Figure 4. Remdesivir can be divided into three fragments. The phosphorimidate (red, good luck using this in Scrabble) is a well-known pro-drug of phosphonic acids called Pro-tide. It enables drugs to be absorbed into the blood and then permeate cell membranes, where it is broken down to give the active drug (5). The ribose fragment (green) contains a (rare) cyano group. The blue circle contains a "mixed up" adenine molecule, which is critical for inhibiting the RNA polymerase enzyme that the coronavirus requires for replication.
So, why is remdesivir not orally active? It (almost) has to be the two hydroxyl groups, which, as in the case of NHC (has 3 of them) became orally active by masking one of them as an ester. Would this approach work with remdesiviir? Ask Gilead. They surely know.
5. Now what?
I cannot possibly overemphasize the importance of an effective and widely-available coronavirus pill. This would be a game-changer, For antiviral drugs to work best, it is critically important that they are taken early in the infection - before the virus has explosively replicated and done its damage.

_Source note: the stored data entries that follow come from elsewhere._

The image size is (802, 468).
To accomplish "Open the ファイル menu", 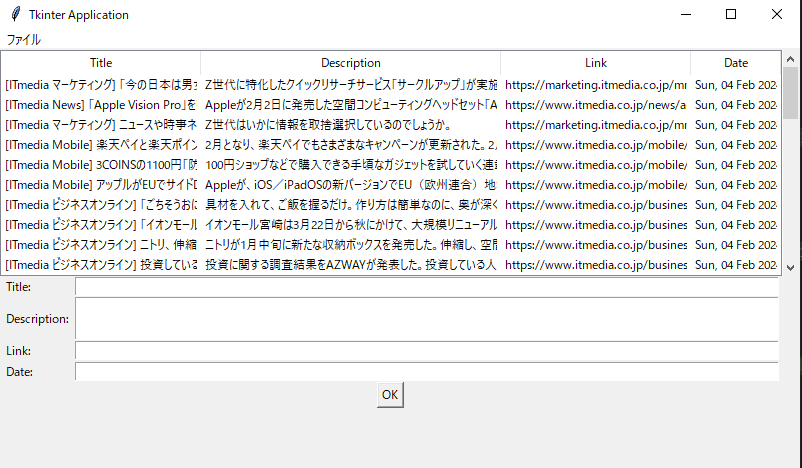I will point(24,40).
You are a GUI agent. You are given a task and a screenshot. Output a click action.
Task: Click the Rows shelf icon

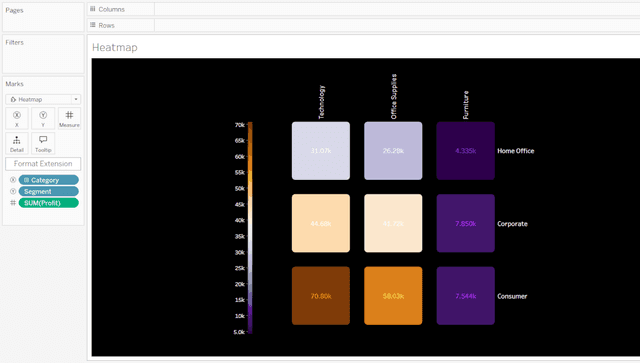[93, 25]
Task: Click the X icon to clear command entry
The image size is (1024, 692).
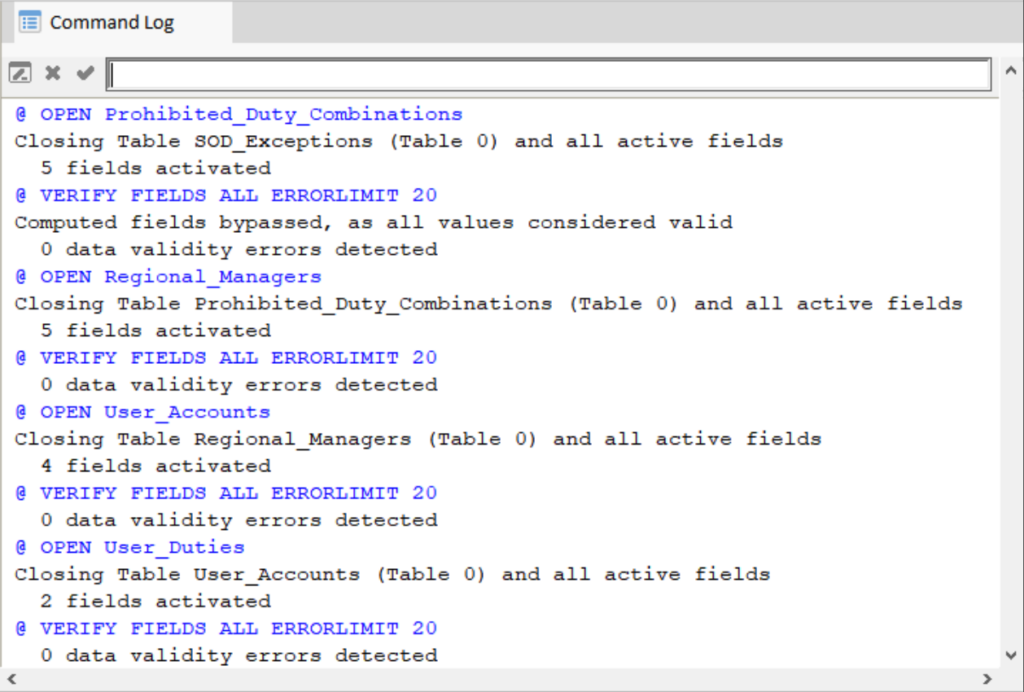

I'm not sure what Gilead's plans are but Vivtex, a Cambridge-based biotech, which was founded by MIT's Robert Langer, is investigating new formulations that may help make poorly-absorbed drugs (and biologics) orally active. The company is applying its technology to a number of drugs, including remdesivir. We should all wish them well.
A more straightforward (and obvious) approach would be to chemically modify one or both of the hydroxyl groups using methods such as I described earlier. If this is being done no one is talking yet. I like this approach because it has a track record. It should work.
Then again, we shouldn't have to be running around wearing masks. These are strange times. Rules no longer apply. And there is still much to be learned.
NOTES:
(1) Pharmacodynamics is the "opposite" of pharmacokinetics. It is the study of what the drug does to the body.
(2) Technically, you cannot "kill" a virus because it is not alive. Inactivate would be more accurate.
(3) Viruses (some of them) can be grown in a monolayer of cells in a small well. It is easy to determine if a given chemical compound inhibits the growth of the virus. This process is done by robotics. Millions of unique compounds can be tested in a short time. The catch - viruses only replicate in health host cells. If the compound inhibits viral growth but is also toxic to the host cells it is not an antiviral drug, just a toxin.
(4) The similarity of carboxylic acids and phosphonic acids and their esters.
(5) It's actually more complicated than this. Cells add two phosphate groups to the phosphonic acid. This is why it is sufficient to get the phosphonic acid into the cell. Don't ask.
(6) Bioavailablity is the measure of how much of a drug gets into the blood when taken orally vs. given IV. The higher the number the better.
(7) Gilead has stated that they have no plans to develop a pill form of remdesivir.